_THE EXERCISE_: In the records below, copy out word for word every line from the one that contains "Scouts [181, 1233]" through the one that contains "between [1078, 289]", including both of those lines.

_Items from a data source_:
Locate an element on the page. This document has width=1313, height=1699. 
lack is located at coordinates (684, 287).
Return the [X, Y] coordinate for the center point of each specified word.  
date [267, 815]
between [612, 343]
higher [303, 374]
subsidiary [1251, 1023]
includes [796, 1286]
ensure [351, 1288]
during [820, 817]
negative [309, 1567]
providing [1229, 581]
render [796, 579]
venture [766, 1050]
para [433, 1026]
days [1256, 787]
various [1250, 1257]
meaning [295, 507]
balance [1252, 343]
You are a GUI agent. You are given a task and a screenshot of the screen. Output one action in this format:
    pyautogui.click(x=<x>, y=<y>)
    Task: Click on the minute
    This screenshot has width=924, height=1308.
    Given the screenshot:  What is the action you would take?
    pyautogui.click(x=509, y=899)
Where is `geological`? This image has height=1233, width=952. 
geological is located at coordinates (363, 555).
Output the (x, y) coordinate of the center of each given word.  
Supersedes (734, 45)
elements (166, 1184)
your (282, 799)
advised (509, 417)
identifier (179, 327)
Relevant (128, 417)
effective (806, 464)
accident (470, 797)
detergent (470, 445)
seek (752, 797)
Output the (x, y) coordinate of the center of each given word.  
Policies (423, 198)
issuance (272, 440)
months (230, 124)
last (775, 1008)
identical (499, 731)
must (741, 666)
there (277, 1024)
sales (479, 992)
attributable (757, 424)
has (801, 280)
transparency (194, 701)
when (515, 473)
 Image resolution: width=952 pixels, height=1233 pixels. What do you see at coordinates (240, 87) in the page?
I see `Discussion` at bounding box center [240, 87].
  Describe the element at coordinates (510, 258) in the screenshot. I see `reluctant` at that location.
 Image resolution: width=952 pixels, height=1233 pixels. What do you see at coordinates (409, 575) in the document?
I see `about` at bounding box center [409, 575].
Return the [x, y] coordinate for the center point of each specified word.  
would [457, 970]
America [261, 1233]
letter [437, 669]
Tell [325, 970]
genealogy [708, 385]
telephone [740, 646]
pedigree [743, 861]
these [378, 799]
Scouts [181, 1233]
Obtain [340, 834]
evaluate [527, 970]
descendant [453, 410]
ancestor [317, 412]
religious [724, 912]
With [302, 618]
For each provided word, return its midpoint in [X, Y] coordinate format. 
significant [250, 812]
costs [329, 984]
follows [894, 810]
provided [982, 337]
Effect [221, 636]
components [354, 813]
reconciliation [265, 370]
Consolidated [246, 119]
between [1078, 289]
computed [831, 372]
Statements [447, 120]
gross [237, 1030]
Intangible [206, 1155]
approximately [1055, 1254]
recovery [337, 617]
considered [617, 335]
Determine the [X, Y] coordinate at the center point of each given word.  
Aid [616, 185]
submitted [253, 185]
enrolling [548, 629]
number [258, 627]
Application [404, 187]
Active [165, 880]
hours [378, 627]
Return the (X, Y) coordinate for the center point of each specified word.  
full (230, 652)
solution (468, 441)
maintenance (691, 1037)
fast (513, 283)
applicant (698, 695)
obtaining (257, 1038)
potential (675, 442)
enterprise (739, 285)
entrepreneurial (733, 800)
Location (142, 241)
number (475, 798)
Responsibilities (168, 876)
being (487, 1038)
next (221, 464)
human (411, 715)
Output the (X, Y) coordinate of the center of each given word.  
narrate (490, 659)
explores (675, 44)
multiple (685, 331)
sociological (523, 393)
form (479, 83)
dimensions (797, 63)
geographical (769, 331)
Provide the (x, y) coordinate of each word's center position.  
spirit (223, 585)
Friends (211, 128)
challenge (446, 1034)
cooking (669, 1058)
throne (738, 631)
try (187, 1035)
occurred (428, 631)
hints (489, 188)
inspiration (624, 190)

_SOLUTION BELOW_:
Scouts [181, 1233]
Obtain [340, 834]
evaluate [527, 970]
descendant [453, 410]
ancestor [317, 412]
religious [724, 912]
With [302, 618]
For each provided word, return its midpoint in [X, Y] coordinate format. 
significant [250, 812]
costs [329, 984]
follows [894, 810]
provided [982, 337]
Effect [221, 636]
components [354, 813]
reconciliation [265, 370]
Consolidated [246, 119]
between [1078, 289]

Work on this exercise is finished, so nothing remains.